Abstract

This study examined perceptions and experiences of youth and adults engaged in various types of community-based youth-adult relationships. Involvement and interaction rating scales were completed by 108 participants involved in community groups from 12 communities in 10 states. The rating scale measured three constructs: youth involvement, adult involvement, and youth- adult interaction. Significant gender differences in participants’ perceptions were found on all three constructs, with females being more positive. Rural participants were found to be significantly more positive than urban participants on the construct of youth involvement.

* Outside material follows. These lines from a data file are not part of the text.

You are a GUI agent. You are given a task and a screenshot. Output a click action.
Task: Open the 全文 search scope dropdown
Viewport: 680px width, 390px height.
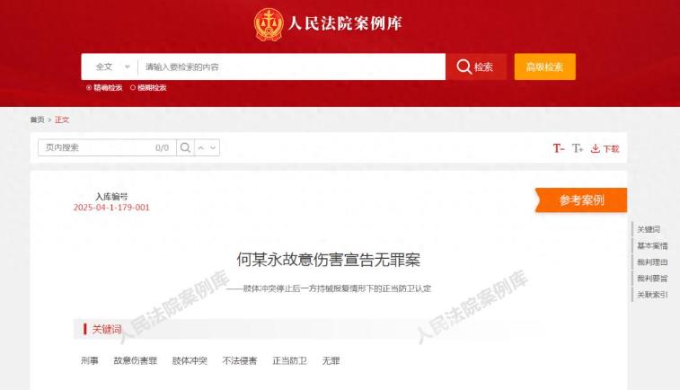pos(112,66)
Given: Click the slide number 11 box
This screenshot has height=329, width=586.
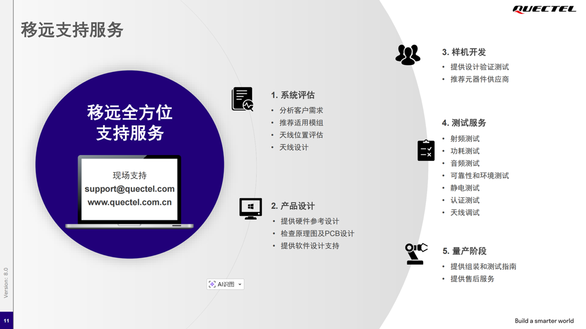Looking at the screenshot, I should click(x=6, y=320).
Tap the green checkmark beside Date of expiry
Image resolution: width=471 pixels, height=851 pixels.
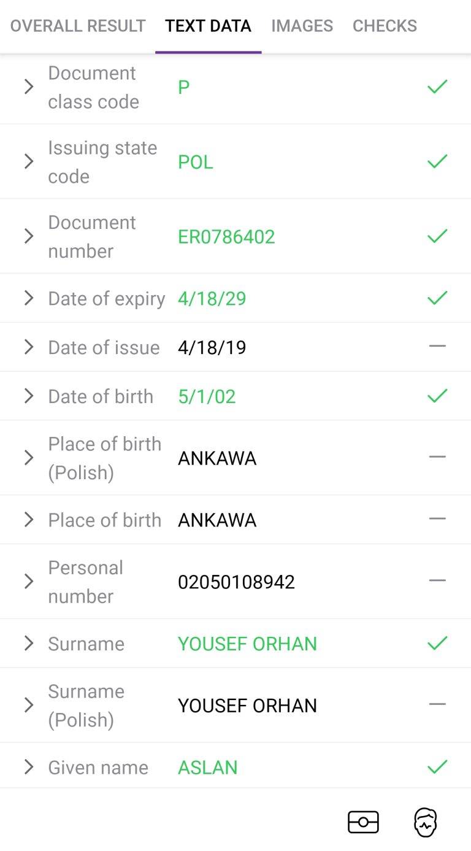[437, 298]
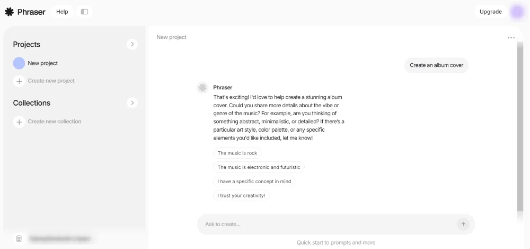
Task: Click the Phraser logo icon
Action: click(x=9, y=12)
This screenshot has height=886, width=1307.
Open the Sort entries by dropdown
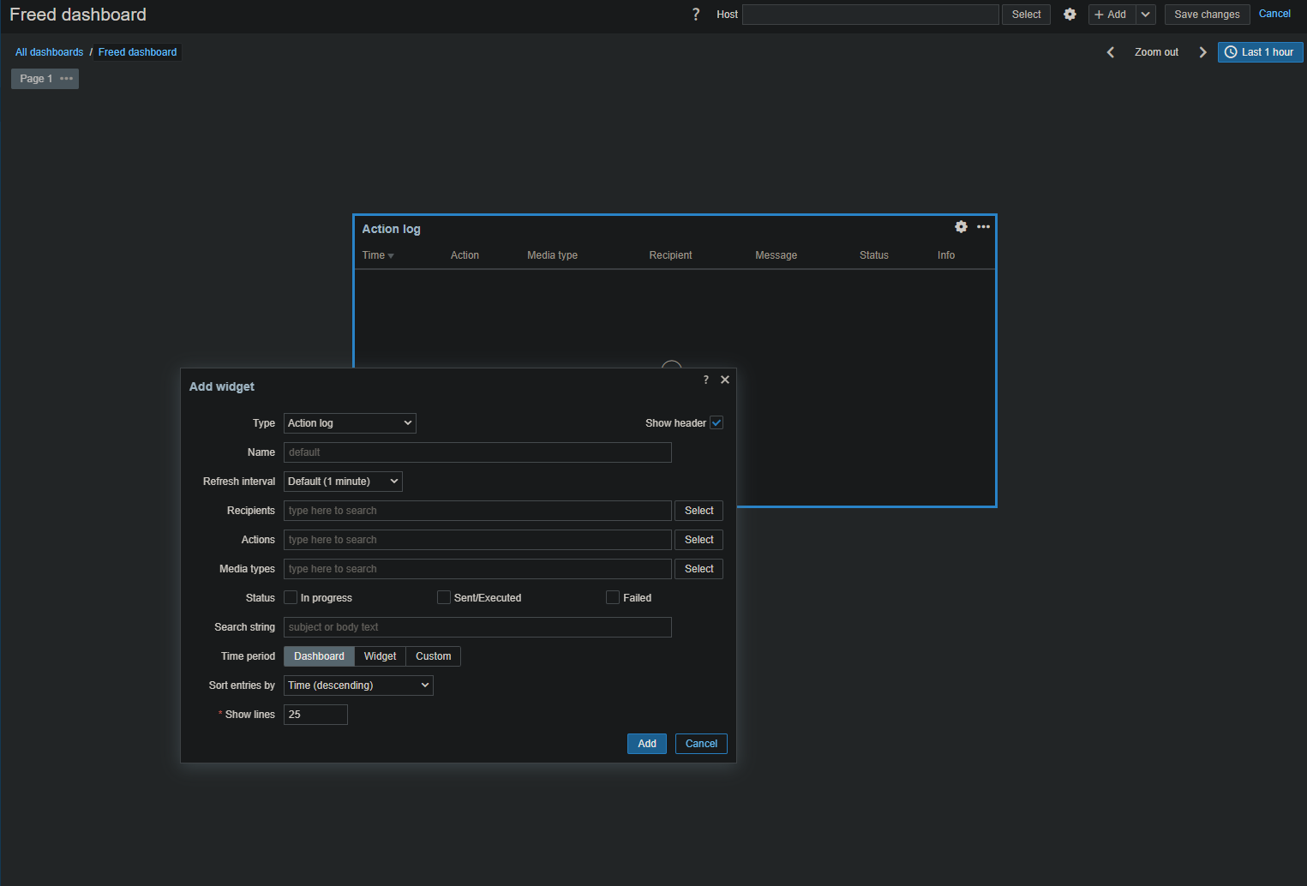tap(358, 685)
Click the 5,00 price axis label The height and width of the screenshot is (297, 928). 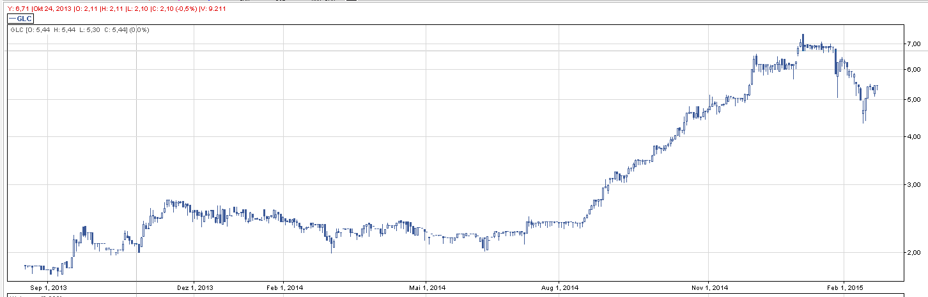(913, 100)
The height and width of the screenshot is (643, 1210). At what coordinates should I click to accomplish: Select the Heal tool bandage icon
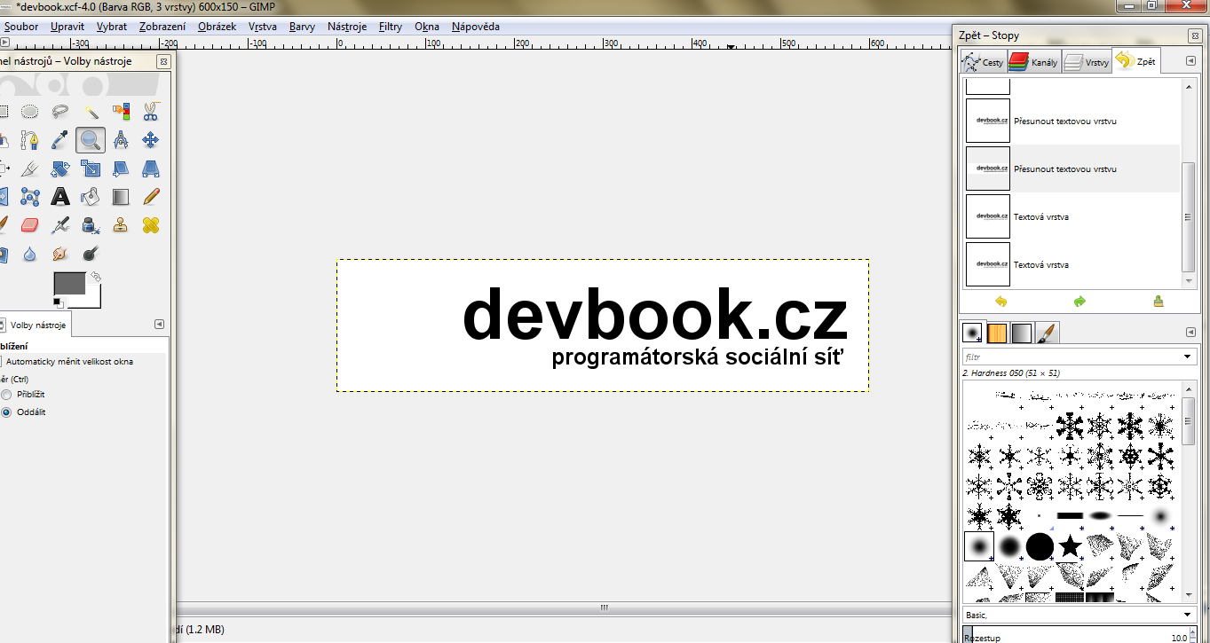pos(151,224)
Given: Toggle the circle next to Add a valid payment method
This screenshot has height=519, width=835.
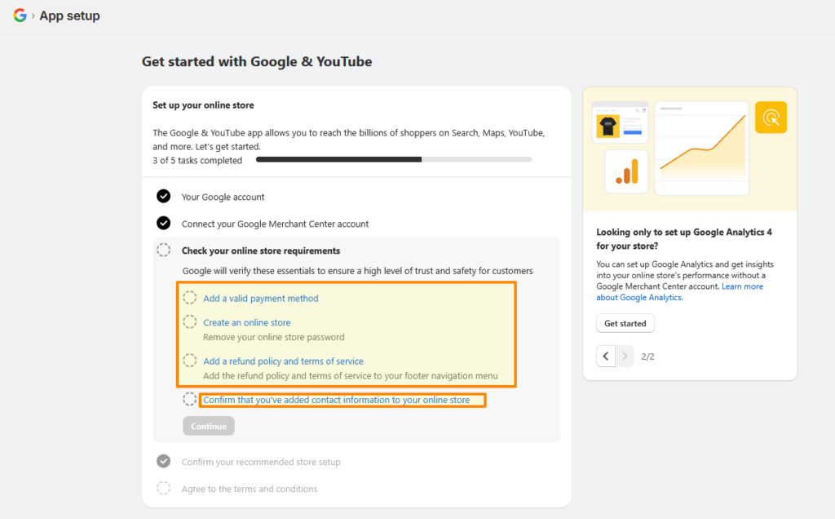Looking at the screenshot, I should pos(190,299).
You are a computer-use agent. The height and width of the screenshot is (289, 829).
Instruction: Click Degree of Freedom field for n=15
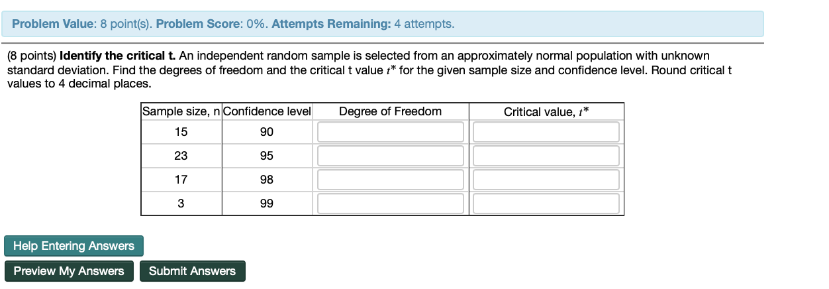[x=391, y=132]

Finally, significant differences were found between all participants within categories of the youth-adult relationship continuum. Participants in youth-led collaborations were significantly more positive toward youth involvement than participants in adult-led collaborations. Moreover, adults in youth-adult partnerships were significantly more positive toward youth involvement and youth-adult interaction than those adults in adult-led collaborations.

Highlights

  • Strengthening local youth and adult relationships could potentially be a successful strategy for addressing community issues and a tremendous learning process for both youth and adults

  • Stereotypes perceived by adults constrain the potential of young people at the community level by hindering their ability to relate to adults, even causing youth to doubt their own competence (Glassner, 1999; Guzman et al, 2003; Kaplan, 1997; Klindera, 2001; Males, 1999; Zeldin & Topitzes, 2002)

  • The experiences of adults when they were young are crucial in understanding youth-adult relationships (Galbo, 1983).Youthadult relationships are a challenge for some adults because working with young people may cause memories of their own negative experiences as a youth to resurface (Atwater, 1983; Gilliam & Bales, 2001)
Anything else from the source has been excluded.